## Excerpted records

[Start of Attachment]

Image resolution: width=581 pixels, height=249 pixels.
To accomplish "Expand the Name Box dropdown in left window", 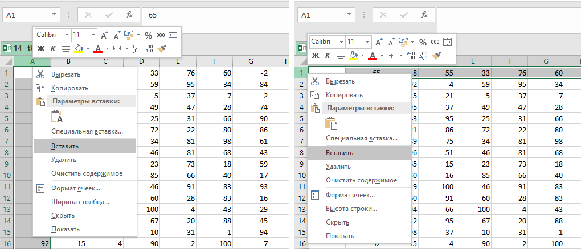I will coord(55,15).
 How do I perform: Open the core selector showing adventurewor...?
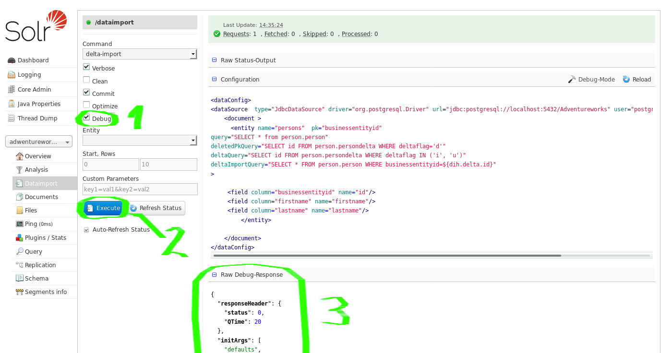(x=38, y=141)
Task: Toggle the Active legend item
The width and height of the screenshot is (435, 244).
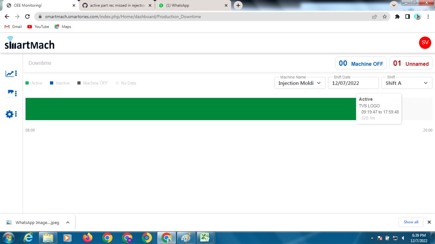Action: coord(33,83)
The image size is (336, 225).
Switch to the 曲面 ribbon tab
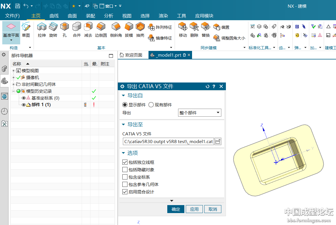[x=72, y=16]
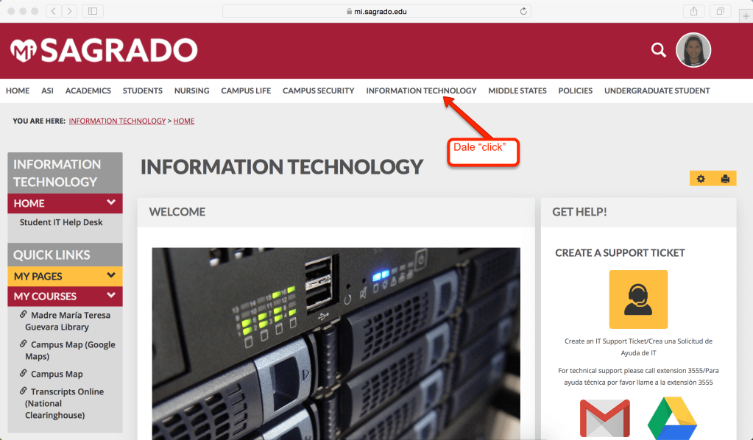
Task: Click the Sagrado logo in header
Action: pyautogui.click(x=104, y=50)
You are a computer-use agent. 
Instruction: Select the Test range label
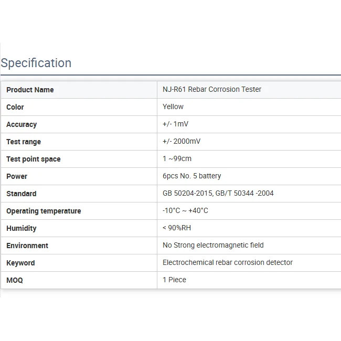click(x=24, y=142)
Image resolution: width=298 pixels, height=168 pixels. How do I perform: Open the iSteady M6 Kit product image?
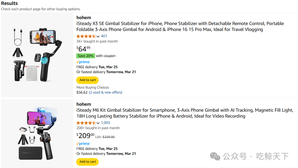pyautogui.click(x=37, y=133)
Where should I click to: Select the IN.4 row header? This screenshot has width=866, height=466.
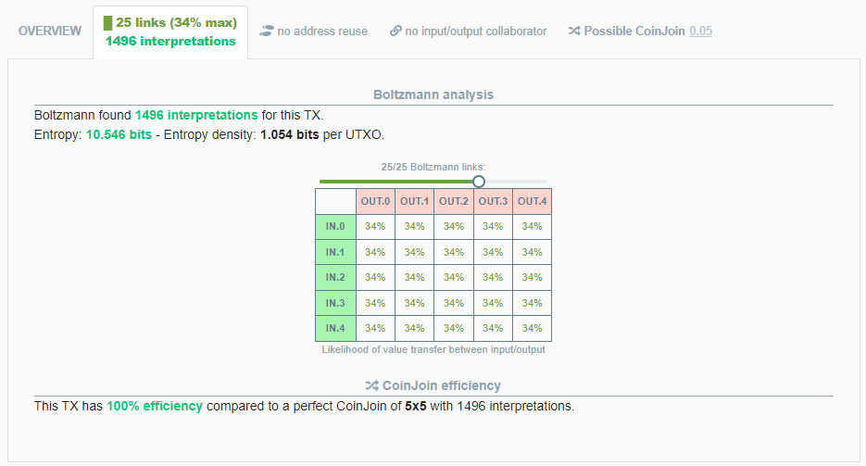pyautogui.click(x=335, y=328)
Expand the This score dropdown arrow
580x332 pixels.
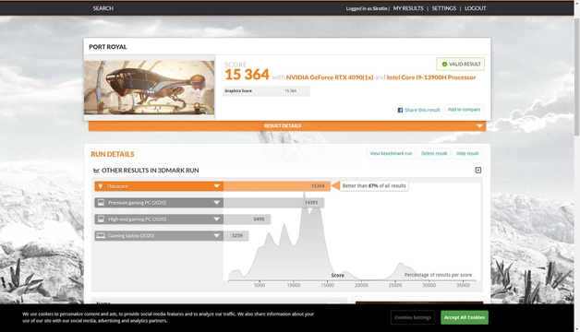tap(217, 186)
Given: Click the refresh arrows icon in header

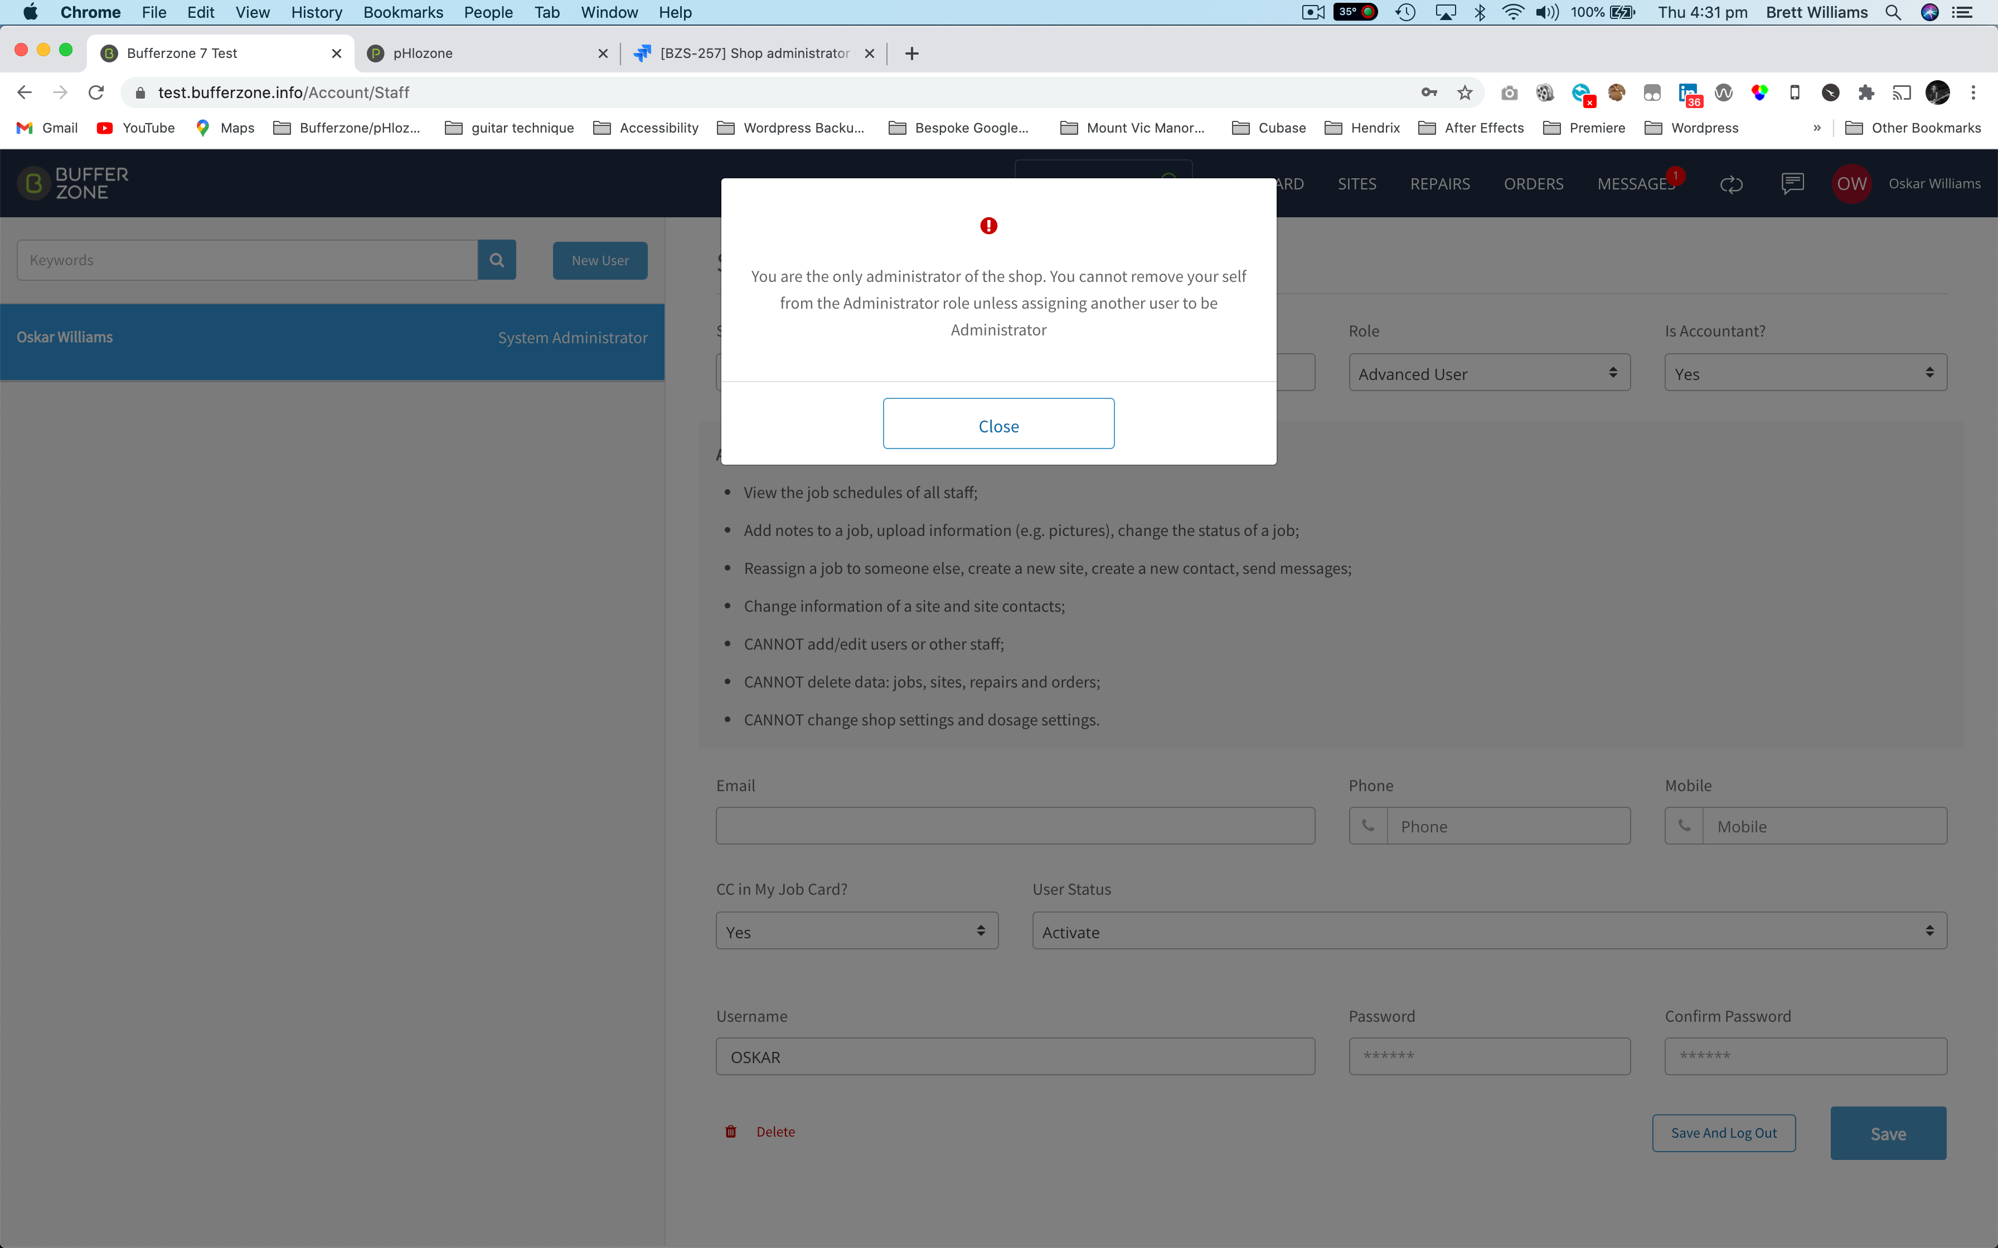Looking at the screenshot, I should 1731,184.
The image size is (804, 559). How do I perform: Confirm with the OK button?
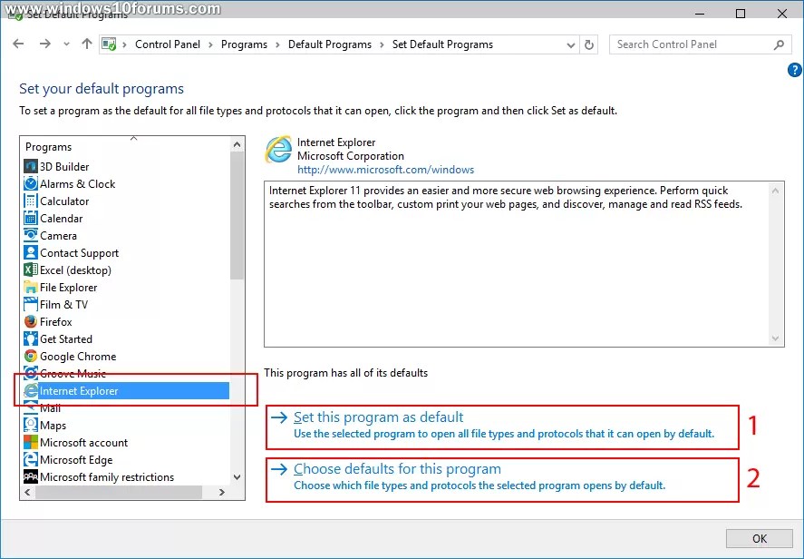760,537
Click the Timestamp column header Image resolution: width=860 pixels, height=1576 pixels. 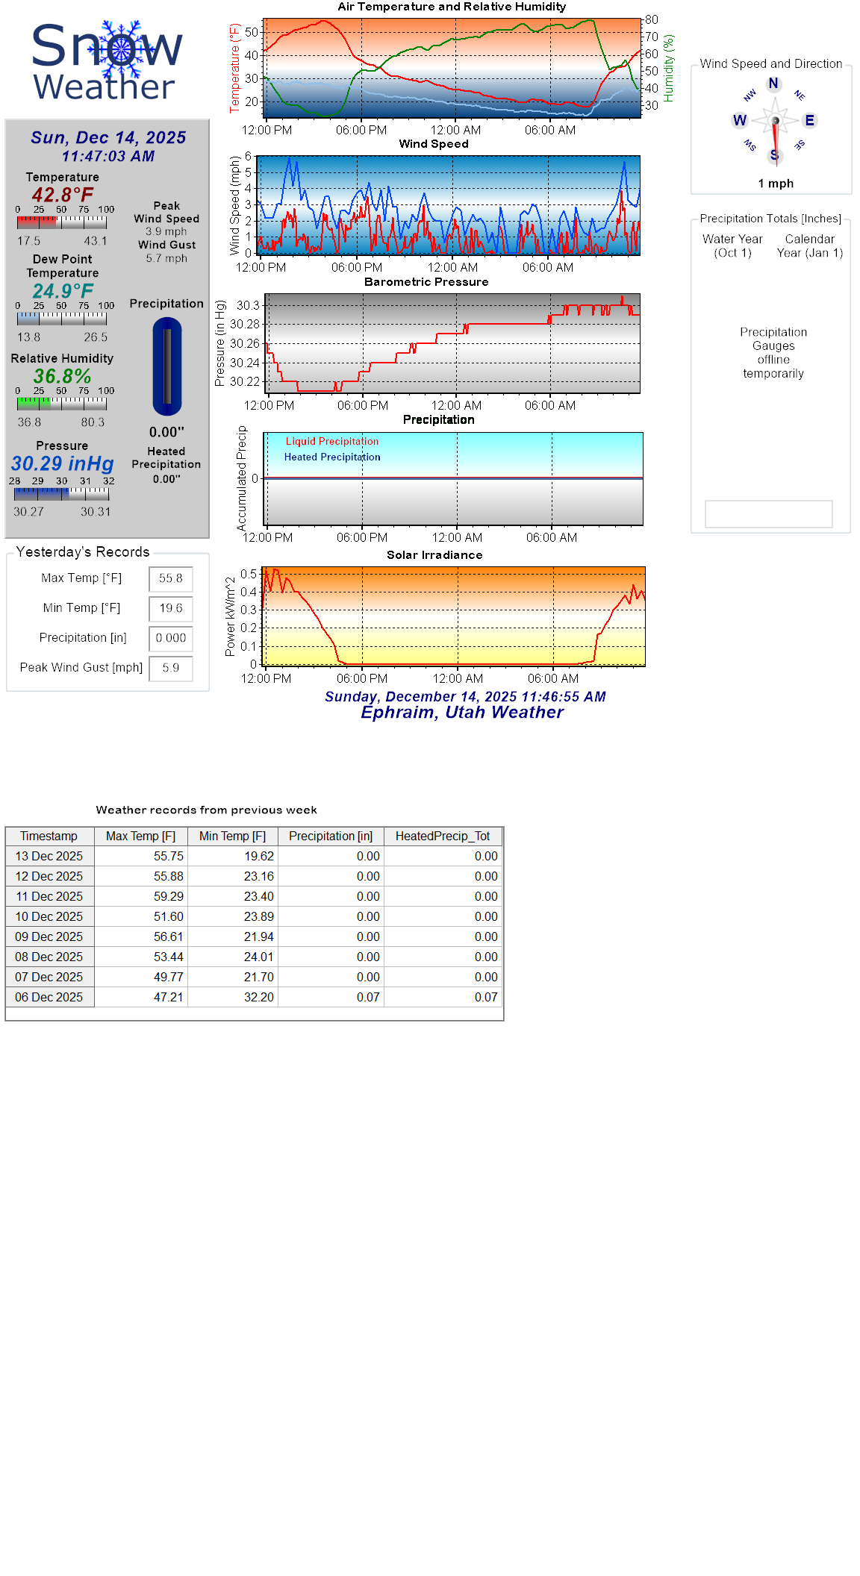(49, 836)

[End of Attachment]

With pictures excluded, reproduce exactly the lines above from the one containing "How do I perform: Open the core" down to the one containing "The image size is (336, 225).", those two included.

## Answer section
 How do I perform: Open the core selector showing adventurewor...?
(x=38, y=141)
Task: Toggle the Active legend item
The width and height of the screenshot is (435, 244).
Action: coord(33,83)
The image size is (336, 225).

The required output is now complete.